Nice detail in the clouds over the volcanoes. I managed to get something as well last night but am still in the throes of processing them. I would have stayed up all night processing the Mars and Saturn data except that I had work to go to this morning!!
Really lovely work as usual John.
Any chance of a rough overview of your Mars processing regime? I do okay with the other planets, but fine detail on Mars always eludes me, I'd like to know if it is my capture or my processing that I need to improve.
Really lovely work as usual John.
Any chance of a rough overview of your Mars processing regime? I do okay with the other planets, but fine detail on Mars always eludes me, I'd like to know if it is my capture or my processing that I need to improve.
Thanks Peter. At capture time, I'll preview a lot at different scales until I think it's about right for the seeing. In most cases it's usually safe enough to capture @ F30 minimum with the F10 11" SCT. Lately, I've been getting jetstream interaction but it's been fairly mild, as well as usual mid level disturbance but combine those 2 & you get what I'd call 'average' seeing. It's therefore manditory for me to jump to 60FPS & fast exposure to try to freeze this seeing. The trade off there is you have to really stick the gain to it to get a nice histogram fill, & so that's where as many frames as possible are paramount. I'll capture for 5.5 mins but stack on average 20-25% of these.
Nothing special re: processing. Stacked in AS!2 > Waveletts added in Registax > little bit of playing around in Paint.net. I don't use any deconvolution these days. That went out the window 4 years ago with me. In essence, most of it happens at capture time. I figure I only have one chance to get it right in this respect on every AVI so I like to get that part of the sequence as near to perfect as I can.
Oh, I must mention collimation here. I spend a lot of time doing this lately. The C11 has held wonderfully the last few years but lately every time I look, it's been out a tad, so I suspect something going on/wrong in the secondary holder somewhere..
Anyway the point is, that MUST be on the money before any fine features can hope to be captured, especially in less than nice seeing. I always collimate on the nearest brightest star closest to my target. I always use the camera to collimate with, at my image scale I'm going to be working the target at.

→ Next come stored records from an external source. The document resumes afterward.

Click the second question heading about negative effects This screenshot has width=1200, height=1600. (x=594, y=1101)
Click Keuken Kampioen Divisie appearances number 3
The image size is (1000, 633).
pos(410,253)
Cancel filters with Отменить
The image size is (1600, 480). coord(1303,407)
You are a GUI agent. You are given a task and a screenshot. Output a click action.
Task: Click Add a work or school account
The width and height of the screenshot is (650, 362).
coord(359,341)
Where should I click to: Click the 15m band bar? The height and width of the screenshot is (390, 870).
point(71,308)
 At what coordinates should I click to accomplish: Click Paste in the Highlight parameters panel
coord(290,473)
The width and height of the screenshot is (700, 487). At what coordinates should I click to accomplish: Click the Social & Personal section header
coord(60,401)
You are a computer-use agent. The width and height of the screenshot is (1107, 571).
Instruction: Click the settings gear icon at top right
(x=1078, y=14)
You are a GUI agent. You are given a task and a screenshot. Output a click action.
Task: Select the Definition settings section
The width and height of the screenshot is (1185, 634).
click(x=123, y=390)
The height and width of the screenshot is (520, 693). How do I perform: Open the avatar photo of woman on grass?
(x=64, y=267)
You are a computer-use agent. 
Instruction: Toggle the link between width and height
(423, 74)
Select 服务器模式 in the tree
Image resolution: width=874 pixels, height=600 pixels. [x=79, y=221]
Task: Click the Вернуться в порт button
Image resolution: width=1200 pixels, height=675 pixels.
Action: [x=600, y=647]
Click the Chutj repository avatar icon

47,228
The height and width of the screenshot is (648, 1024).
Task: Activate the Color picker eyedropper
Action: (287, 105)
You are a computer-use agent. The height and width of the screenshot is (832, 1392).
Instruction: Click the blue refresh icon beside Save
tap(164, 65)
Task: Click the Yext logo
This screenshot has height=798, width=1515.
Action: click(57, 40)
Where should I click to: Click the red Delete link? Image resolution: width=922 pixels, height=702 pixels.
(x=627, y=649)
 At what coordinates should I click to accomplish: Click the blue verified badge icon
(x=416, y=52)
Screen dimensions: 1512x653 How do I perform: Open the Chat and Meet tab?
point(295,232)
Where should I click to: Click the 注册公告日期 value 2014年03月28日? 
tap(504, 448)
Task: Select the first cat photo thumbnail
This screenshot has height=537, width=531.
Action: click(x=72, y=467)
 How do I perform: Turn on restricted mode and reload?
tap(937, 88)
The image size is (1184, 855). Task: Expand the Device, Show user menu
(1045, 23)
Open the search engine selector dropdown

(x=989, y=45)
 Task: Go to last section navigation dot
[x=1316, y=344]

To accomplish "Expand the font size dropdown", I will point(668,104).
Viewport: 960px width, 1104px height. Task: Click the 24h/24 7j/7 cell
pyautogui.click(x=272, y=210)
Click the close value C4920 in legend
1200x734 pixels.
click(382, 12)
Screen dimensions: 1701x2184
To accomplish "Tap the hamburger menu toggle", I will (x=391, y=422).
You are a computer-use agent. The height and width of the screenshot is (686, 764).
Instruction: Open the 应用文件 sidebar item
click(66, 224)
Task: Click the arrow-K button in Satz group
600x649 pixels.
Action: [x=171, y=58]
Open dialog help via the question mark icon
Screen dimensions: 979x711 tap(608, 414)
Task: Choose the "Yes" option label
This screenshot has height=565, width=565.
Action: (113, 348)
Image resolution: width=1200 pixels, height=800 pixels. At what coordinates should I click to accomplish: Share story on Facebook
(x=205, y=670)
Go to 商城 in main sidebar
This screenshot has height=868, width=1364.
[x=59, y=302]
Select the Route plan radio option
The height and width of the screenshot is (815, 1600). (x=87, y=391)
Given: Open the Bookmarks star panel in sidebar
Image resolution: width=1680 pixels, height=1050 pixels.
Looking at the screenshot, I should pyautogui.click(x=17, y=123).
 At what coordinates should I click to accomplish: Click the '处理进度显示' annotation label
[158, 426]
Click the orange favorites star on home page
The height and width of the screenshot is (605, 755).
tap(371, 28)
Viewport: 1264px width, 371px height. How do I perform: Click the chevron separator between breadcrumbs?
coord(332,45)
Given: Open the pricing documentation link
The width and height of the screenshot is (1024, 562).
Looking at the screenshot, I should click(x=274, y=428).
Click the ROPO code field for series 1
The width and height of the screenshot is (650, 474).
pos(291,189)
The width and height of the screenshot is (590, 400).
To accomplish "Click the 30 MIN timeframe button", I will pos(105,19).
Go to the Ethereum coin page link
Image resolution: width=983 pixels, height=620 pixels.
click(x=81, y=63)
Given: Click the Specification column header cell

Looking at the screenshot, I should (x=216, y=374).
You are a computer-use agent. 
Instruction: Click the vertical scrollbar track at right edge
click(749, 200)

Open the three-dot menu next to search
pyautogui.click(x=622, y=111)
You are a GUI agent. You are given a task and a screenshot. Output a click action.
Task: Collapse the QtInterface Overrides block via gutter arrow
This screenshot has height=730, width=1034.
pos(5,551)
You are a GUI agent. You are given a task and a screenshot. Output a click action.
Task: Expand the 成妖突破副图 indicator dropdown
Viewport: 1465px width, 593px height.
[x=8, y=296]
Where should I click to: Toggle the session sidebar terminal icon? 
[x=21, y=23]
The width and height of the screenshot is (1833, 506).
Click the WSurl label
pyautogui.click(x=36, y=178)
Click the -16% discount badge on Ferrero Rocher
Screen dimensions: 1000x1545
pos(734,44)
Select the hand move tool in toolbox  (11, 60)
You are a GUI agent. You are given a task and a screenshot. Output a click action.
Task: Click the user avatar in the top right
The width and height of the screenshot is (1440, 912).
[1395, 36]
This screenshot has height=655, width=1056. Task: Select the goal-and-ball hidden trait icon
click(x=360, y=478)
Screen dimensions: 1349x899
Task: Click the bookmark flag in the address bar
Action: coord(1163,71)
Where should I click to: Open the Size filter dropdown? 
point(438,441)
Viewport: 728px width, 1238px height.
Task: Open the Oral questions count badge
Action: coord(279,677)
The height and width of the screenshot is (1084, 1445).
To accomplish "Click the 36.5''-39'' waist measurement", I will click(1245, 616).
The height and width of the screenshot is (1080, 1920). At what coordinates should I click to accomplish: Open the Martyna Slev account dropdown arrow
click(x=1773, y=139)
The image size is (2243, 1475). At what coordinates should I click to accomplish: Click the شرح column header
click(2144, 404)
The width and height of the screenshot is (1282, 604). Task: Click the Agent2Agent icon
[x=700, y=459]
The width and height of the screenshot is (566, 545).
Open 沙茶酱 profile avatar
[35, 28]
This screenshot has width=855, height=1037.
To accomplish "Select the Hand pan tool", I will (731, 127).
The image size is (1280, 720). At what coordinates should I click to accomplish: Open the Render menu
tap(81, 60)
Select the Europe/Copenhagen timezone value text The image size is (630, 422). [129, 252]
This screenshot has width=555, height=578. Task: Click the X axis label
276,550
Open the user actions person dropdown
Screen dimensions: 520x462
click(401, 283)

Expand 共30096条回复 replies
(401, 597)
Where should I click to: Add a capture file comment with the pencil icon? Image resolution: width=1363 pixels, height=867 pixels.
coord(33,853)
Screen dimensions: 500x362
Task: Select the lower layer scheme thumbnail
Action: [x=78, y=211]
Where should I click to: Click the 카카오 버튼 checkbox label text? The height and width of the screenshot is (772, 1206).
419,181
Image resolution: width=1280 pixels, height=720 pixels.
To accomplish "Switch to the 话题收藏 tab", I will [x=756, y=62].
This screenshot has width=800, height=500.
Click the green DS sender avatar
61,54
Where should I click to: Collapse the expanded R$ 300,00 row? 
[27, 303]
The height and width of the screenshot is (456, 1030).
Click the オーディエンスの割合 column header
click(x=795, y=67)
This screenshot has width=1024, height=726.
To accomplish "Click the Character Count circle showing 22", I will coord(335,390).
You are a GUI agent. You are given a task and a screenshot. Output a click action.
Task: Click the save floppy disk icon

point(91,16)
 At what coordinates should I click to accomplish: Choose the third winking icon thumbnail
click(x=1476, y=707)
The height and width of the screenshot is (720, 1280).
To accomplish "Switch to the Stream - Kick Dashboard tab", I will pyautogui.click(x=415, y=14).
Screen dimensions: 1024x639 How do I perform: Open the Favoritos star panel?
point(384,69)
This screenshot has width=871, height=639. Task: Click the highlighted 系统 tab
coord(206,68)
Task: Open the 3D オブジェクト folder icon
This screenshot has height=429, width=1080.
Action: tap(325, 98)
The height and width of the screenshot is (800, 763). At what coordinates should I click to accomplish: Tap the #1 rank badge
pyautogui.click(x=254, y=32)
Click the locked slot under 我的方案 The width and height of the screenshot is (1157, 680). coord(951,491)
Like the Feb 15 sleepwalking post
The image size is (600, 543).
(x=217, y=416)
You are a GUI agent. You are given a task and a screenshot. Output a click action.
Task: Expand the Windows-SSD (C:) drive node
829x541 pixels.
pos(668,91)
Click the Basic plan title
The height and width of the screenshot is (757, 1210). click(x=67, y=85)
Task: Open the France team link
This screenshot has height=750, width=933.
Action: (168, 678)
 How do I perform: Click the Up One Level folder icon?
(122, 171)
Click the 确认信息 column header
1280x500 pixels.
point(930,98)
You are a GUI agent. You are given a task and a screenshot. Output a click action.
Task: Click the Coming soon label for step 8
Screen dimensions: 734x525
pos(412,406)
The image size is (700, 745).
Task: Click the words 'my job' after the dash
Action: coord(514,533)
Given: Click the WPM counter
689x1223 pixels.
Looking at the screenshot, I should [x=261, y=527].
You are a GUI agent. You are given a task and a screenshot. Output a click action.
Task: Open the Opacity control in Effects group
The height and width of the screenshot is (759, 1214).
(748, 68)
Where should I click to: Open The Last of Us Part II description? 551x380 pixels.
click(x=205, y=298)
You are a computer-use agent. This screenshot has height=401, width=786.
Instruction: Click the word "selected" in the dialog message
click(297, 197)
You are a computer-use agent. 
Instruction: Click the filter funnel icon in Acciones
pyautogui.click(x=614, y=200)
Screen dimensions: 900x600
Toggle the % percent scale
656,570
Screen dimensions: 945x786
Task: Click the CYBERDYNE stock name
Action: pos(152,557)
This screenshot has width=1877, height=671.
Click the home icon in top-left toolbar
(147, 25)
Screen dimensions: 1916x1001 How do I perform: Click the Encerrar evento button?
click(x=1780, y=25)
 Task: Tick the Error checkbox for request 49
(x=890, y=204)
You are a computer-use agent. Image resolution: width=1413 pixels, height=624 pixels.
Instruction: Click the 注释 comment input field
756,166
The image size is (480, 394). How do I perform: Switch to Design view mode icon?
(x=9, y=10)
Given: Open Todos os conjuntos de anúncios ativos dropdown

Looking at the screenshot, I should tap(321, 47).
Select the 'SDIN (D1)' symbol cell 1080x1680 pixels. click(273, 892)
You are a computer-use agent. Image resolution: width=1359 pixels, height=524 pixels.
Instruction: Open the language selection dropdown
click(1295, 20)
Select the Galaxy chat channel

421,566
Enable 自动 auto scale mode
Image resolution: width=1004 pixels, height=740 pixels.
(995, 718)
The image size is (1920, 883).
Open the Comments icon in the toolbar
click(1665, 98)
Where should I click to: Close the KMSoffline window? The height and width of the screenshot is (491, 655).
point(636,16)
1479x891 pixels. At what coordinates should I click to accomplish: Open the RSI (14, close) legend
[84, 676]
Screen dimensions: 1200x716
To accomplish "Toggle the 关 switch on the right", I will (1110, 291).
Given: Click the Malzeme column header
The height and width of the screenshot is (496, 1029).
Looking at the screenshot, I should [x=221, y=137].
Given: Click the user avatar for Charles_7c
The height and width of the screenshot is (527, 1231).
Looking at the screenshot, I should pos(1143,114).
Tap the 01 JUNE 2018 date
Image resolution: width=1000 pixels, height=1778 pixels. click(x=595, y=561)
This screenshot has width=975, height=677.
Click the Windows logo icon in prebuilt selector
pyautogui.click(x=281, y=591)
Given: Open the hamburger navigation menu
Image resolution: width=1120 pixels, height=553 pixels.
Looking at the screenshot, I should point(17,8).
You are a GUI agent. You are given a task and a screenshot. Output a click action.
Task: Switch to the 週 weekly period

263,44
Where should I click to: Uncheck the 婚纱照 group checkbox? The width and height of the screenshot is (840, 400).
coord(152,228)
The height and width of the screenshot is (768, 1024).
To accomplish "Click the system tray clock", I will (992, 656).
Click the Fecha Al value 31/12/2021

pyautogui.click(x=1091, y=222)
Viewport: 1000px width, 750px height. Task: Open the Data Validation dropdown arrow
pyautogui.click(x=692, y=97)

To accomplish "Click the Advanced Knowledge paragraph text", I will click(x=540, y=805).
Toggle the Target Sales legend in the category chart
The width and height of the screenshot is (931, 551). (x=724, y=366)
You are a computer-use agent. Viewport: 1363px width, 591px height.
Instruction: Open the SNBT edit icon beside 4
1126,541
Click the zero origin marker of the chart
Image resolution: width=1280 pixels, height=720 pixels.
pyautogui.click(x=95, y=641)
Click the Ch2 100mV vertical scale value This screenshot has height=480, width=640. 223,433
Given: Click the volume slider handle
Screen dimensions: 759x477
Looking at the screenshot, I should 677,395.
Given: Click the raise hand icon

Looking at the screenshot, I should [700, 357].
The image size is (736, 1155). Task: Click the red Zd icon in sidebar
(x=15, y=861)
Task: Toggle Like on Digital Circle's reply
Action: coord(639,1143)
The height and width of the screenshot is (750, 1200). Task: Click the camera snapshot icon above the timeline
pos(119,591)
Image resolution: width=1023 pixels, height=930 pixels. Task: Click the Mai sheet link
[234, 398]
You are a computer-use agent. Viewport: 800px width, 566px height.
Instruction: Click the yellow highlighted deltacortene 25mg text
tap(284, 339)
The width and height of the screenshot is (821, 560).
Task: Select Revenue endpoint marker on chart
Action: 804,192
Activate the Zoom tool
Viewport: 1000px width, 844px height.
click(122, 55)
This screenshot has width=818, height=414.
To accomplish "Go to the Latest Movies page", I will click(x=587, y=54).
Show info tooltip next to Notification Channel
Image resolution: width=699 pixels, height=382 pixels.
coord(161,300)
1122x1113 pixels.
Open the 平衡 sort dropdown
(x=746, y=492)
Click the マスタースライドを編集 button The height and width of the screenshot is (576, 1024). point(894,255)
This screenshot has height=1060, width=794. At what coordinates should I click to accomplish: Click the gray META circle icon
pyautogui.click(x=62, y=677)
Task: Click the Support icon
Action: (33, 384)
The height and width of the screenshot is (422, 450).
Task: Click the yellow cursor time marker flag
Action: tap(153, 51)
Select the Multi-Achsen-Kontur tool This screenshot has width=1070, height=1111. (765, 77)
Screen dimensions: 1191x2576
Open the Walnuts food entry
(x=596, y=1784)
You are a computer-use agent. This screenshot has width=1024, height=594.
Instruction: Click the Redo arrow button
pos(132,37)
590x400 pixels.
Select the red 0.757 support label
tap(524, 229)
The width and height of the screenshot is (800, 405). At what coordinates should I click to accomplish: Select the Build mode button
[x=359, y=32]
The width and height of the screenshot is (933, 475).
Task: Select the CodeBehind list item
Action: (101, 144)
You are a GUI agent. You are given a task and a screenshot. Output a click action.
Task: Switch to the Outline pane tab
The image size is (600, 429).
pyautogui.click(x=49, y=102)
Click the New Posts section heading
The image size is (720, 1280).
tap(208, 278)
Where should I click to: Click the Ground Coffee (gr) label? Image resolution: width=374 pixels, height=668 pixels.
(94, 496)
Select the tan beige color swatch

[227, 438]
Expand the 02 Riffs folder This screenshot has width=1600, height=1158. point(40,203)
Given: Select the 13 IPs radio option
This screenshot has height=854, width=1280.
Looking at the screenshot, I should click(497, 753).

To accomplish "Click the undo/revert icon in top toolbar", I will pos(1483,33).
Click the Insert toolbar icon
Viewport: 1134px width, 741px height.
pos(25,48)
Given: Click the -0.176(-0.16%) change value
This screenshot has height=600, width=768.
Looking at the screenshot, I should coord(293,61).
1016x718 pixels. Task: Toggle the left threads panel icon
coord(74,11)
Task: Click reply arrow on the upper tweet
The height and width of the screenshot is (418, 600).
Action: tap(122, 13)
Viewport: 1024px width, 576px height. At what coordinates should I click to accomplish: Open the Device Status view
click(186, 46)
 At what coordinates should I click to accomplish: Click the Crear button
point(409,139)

Oh, I must mention collimation here. I spend a lot of time doing this lately. The C11 has held wonderfully the last few years but lately every time I look, it's been out a tad, so I suspect something going on/wrong in the secondary holder somewhere..
Anyway the point is, that MUST be on the money before any fine features can hope to be captured, especially in less than nice seeing. I always collimate on the nearest brightest star closest to my target. I always use the camera to collimate with, at my image scale I'm going to be working the target at.
WOW - i like the results.
would one defocus and use the rings with something like ALs Collimation Aid? I suspect that my collimation could be out - i often wondered if the front corrector slops or moves when the scope slews around? it was cleaned and redone be a optical slave in Bintel and then collimated once i got it. i noticed a little spacer thingy had fallen out in transit
Thanks for the info.
I really really noticed the difference between well collimated and really well collimated in my own images. Even a slight bit out and the detail goes out the window. The C9.25 seems to hold it rock solid though at the moment.
I may have to upgrade my camera to get a consistent 60fps as my seeing is rarely above average.
Do you know what the wavelets settings were for that image. I know it changes all the time depending on what you capture, but I'd be interested to have a reference for Mars.
It's no problem to redo the image (probably won't be the same as this one posted though) along with a wavelett screenshot, Peter. Later, as it's my turn to cook dinner lol.
Sorry David, didn't see your post. Doubt it's the corrector moving, but would pay to check the secondary housing for slop in the corrector. Long as it doesn't move with gentle finger pressure. Be careful though, you don't WANT to move it, just check. Sounds like primary mirror flop to me, perhaps as it crosses the meridian..
No worries JJJ. Yes clear again! I was just discussing that with someone at the house here, that I'm not supposed to be imaging this time of year - Last year I imaged for almost exactly 1 month & then the seeing went away. This year I've imaged solidly for 2 whole months, wooo-hoooo!
Here you go Peter. This is roughly the same waveletts as I used on the original. A 160% upsize box included.
I can't thank you enough, I've gone through some old data and it has improved considerably with a similar wavelet setting.
I really don't understand wavelets well enough and can spend hours dicking around with them. I never tried a setting close to this before, and it has made a big difference. Thanks!!
If you ever get bored and want to share one for Saturn too, I'm ready to steal, erm, learn from it as well.